** Opening Text provided block **

PUBLICATION DAY SPECIAL: THE SECRET SHORE BY LIZ FENWICK

I’ll say up front that for me, this is Liz Fenwick’s best book yet. It is just so very rich in everything; the sense of the era, the superbly described settings, the characters that refuse to leave your side.

The Secret Shore is also Liz’s first fully historical novel and her research is impeccable. Not only that, it is used so sparingly in both tiny period details and sweeping events, it whisks you back the Second World War in an entirely credible and unsentimental fashion that never gets in the way of the story.

The entire narrative is carried by the main character, Merry, an Oxford geography lecturer recruited to help the war effort. Merry is an expert in maps and they stretch into every corner of her world; her vital work, her hobbies, and even her personal life. If there is something she cannot map she is deeply uncomfortable. Liz uses the metaphor well and it never seems overdone.

War, however, throws up the unforeseen; the unmappable, the unfathomable, the tragic, the moments of laughter and intense joy. But it is also a time of transit, impermanence, the last time of all that career-minded Merry would want to listen to her heart.

Set mainly around Liz’s beloved Helford River, this book is a treat not to be missed.

When Liz told me in passing she had read forty books in the name of research, I had to ask more about how she set about that gargantuan task:

If I had known beforehand that it would require me to read forty books and multiple academic papers in order to write The Secret Shore, would I have done it? Yes. This story was one I had to write because I love the Helford River so much. The story of the secret flotillas in WW2 is part of the history of the river and I have wanted to write about them for ages. But I struggled to find a way until the character of Meredith Tremayne, a cartographer, came to me.

The starting point for my research was the book The Secret Flotillas by Brooks Richards. In the course of writing The Secret Shore, I reread his book three times just to keep straight the different operations running the routes from Devon and Cornwall to Brittany. After learning of the teams’ immense bravery, I made the decision to use the names of the real people in my novel and this led to more books to research… from general history, to biography, to memoirs, and finally to obscure titles to find the small details. Some I had also read previously while researching for The Returning Tide, such as the personal memoir of the woman who managed the Ferryboat Inn during the war.

** Closing Text provided block **
** Opening Supplied information block **

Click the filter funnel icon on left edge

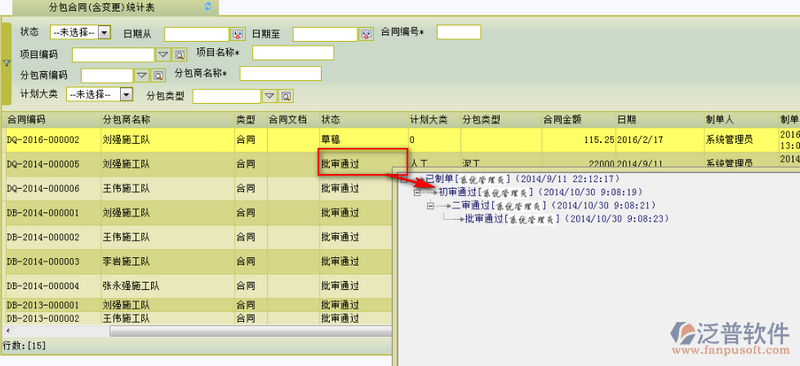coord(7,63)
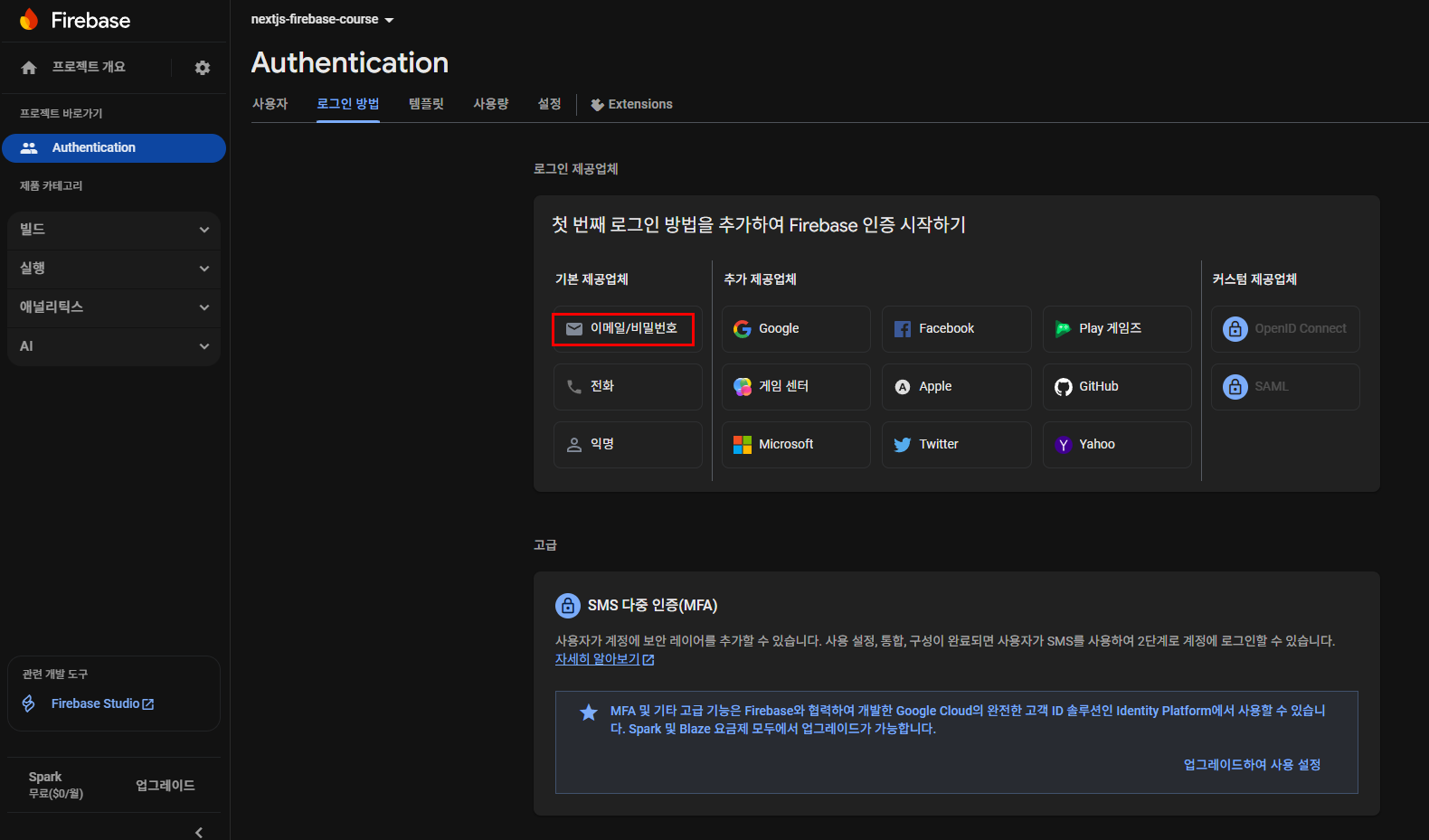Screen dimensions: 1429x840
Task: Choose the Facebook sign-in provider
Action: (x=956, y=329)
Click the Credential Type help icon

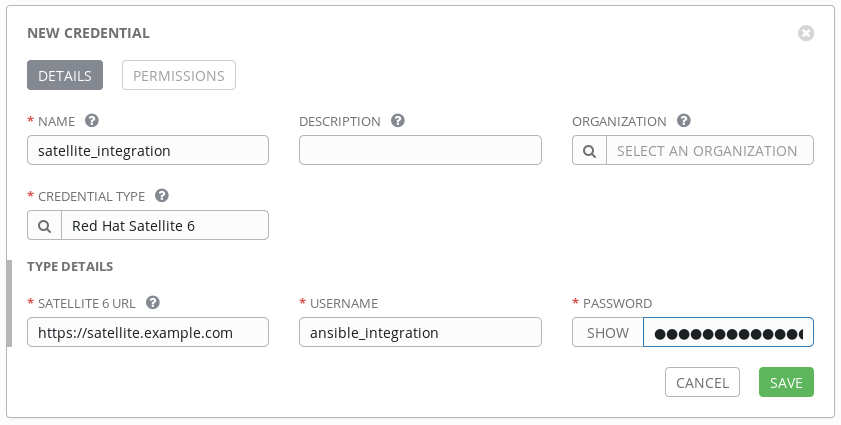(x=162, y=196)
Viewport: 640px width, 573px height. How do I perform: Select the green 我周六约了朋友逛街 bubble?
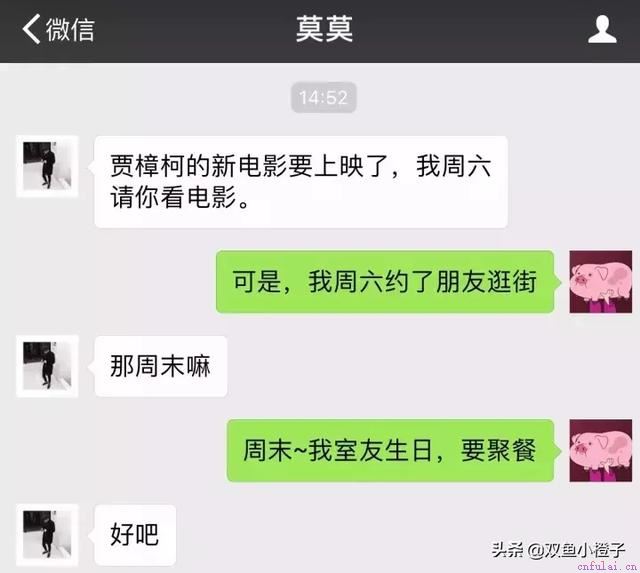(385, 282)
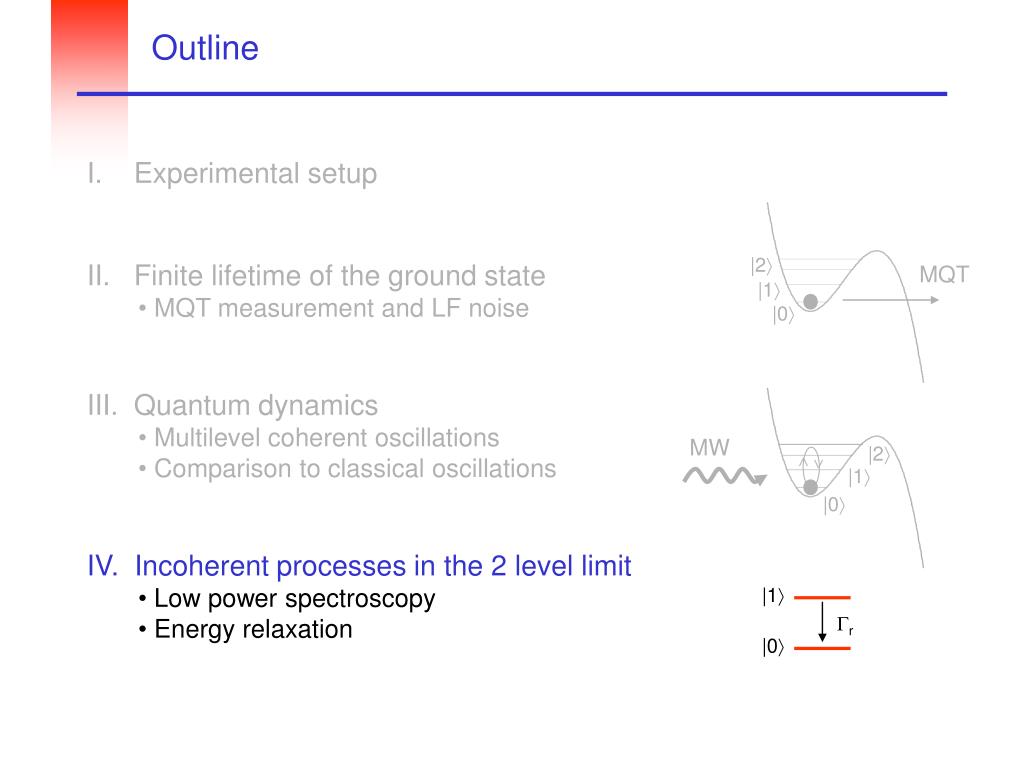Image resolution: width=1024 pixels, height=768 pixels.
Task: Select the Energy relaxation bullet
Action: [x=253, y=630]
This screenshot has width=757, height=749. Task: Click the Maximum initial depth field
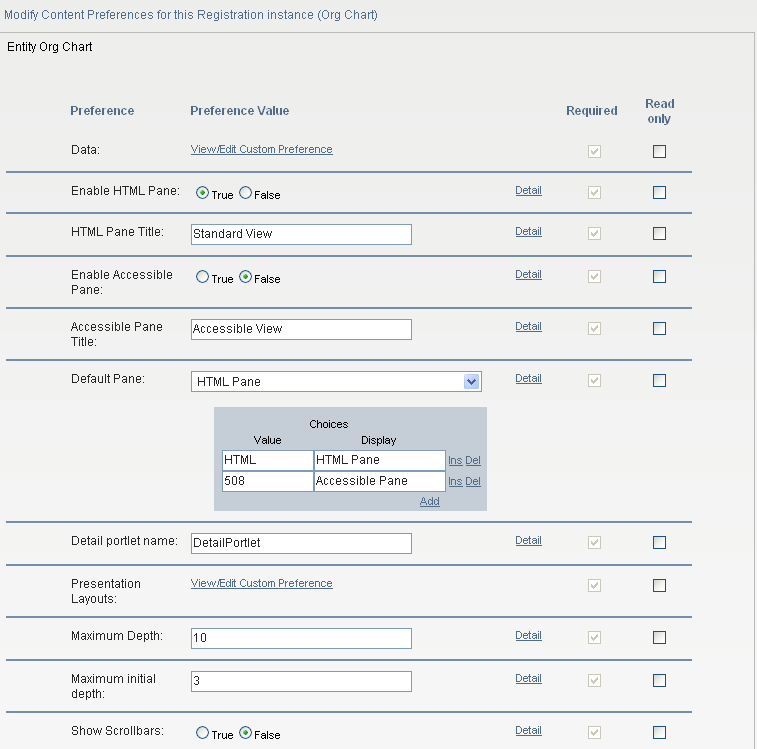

** Closing Supplied information block **

§ **What is expected**
List every book title named in the review of The Secret Shore. The records have no connection to the text.

§ **Solution to the problem**
The Secret Shore
The Secret Flotillas
The Returning Tide